In Moore's discussion with Frances Stead Sellers of the Washington Post, Moore expressed that he believes certain sectors of Evangelicalism are hesitant due to the notion that God would protect them. However, misinformation is often the more common cause of hesitancy. "I hear from pastors often, who are saying, 'I'm trying to encourage my people to be vaccinated, showing them all the things that we can do together if we are,'" Moore told Sellers. "But there's a great deal of misinformation that comes through on social media feeds and sometimes cable news networks, and that simply is much more time in the week than an hour or two hours on Sunday."
Conspiracy theories also have a common cause of hesitancy. "I don't encounter many people in evangelical life — at least who are churchgoers — who are anti-vaxxers," Moore said. "But I do encounter a lot who are just wondering, who do I trust and what do I believe? And so sometimes that takes a long time." In that same way, Moore claims that he rarely hears people identify as QAnon followers.
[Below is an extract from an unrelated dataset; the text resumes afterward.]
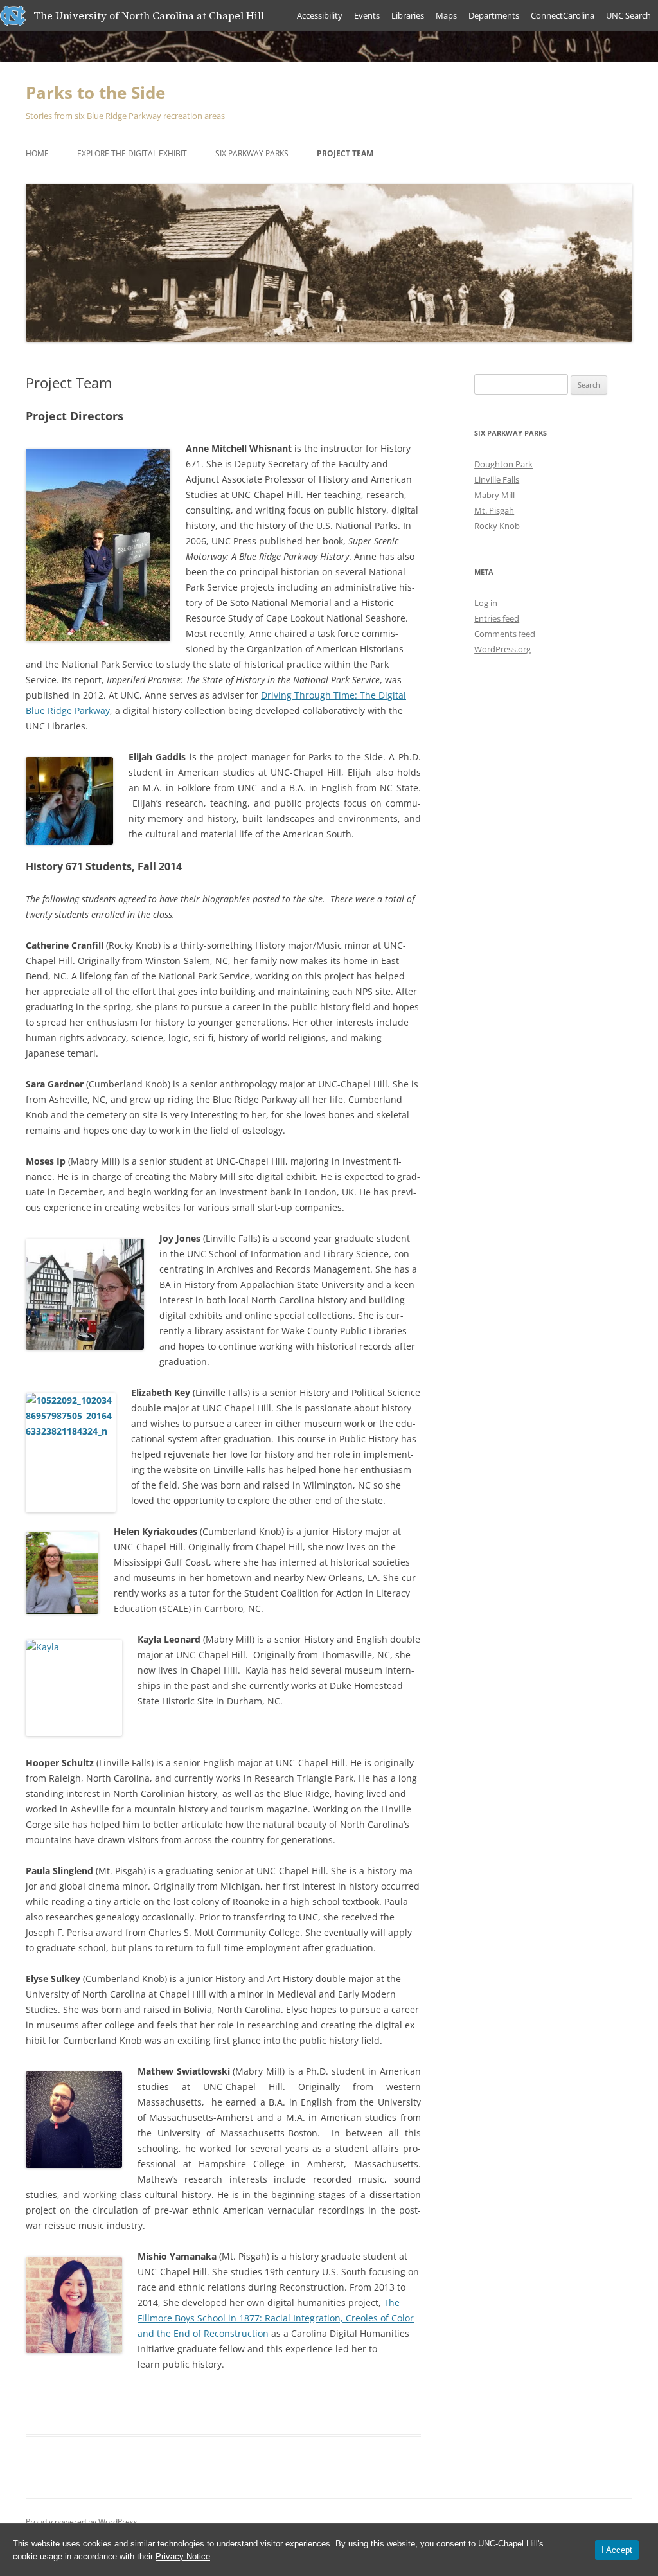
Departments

However, he does see many who have promoted QAnon-adjacent ideas without knowing.
Moore says that he has consistently run into younger evangelicals trying to find ways to convince their parents to get vaccinated. "They're worried about them and want to know how to connect with them," Moore said. "That's almost a mirror image of the conversations I would have been having ten years ago, when parents would be saying, 'Help me to know how to talk and connect to my children.'"
Russell Moore is the previous president of the Southern Baptist Convention's Ethics and Religious Liberty Commission. Moore resigned from the position in May 2021 due to growing pressure on him. He now serves as a minister in residence at Immanuel Nashville Church and as the Christianity Today's Public Theology Project director.